I think I am well within my rights to call this share a turd. I mean, it is down 96% since IPO.
So, in my 15 years of (successful) investing experience, I have observed that small-cap companies which primarily operate in less-developed markets, and have CEO's from less-developed markets tend to be lower quality. They also have a tendency to adhere to less rigorous standards of corporate governance.
Cash is a relevant valuation metric, which is why I argued looking at PE is less relevant. I think you would also agree the market is forward looking. So for everyone astounded by how much cash it has, we should consider what the cash balance might look like 18 months from now. They burn through $20m a year? Where will that cash be a year from now?

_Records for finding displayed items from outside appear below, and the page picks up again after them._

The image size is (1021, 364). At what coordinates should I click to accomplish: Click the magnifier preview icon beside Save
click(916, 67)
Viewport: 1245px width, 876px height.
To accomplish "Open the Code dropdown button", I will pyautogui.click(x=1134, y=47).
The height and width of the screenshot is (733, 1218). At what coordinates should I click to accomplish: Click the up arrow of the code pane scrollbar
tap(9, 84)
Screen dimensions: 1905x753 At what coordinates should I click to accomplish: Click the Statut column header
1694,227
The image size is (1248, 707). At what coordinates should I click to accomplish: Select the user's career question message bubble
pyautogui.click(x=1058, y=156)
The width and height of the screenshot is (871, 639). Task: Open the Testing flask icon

As I said, I am a holder. Bought in at 8p. A lot of the games this business makes are terrible and could disappear and no one would care. Hello Neighbour is a good franchise though. That alone must be worth something to another studio.
My view is this bounces back to c. 15p. Then I'm out. H1 results will be ugly. They just brought in a CFO who used to be an equity research analyst (lol!). Cash will start dwindling. I don't need to be here to take the execution risk associated with a nasty restructuring. Until then, I am along for the ride.
I can see it hitting 13-18p range in July
36p was after hell of a drop. 6 month chart on the 1st trading day of January it was over £1 per share.
I'm not an expert in the field at all, actually I think it is crazy how these games make millions of pounds but i'm invested in the belief that 9p is too cheap.
This company gets a score of 89 for Quality by the relatively well respected Stockopedia.
It gets 99 for value, and 78 overall.
I certainly think the article in the Times was misleading given the high-valuation at the time, but at these prices and with cash at bank of £25 million and zero debt, this will rise further.
Someone mentioned earlier that in 18 months they won't have any cash left, which is of course a ridiculous statement because that is assuming they do not make any sales.
Sales are lower (if they weren't the share price wouldn't be 9p), but they still have some popular titles and some valuable intellectual property.
36p was too high. 9p is too low.
"Some of the research on here is terribly rushed."
As opposed to your own moronic posts on here calling this a turd? Or your revelation that the CEO is Eastern European? Why don't you tell us what you think his nationality indicates about the investment case.
As for cash level, it's a relevant valuation metric - particularly for a business in distress and at this ratio - so it's a highly reasonable discussion point. Plonker.
Looking solid this morning!
Some of the research on here is terribly rushed.
"Its profitable every year" - thats my because it capitalises a HUGE amount of costs. It is actually loss making.
"Its go all this cash" - true, but cash is dropping about 20million a year. Most their cash will be gone 18 months.
"Ceo holds lots of shares" - the ceo is a controversial character. Eastern European. Does some dodgy interviews.
Full disclosure I bought a tiny amount yesterday. Mainly on the fact I think the hello neighbour game is worth something to a company like team 17.
Expect a good bounce tomorrow.
Cash by December worth more than market cap ,so at a guess probably have 20-30 mill at the moment
If you can't buy- check if you gave filled in the revenant form to buy USA stock. That's what gave me all the trouble.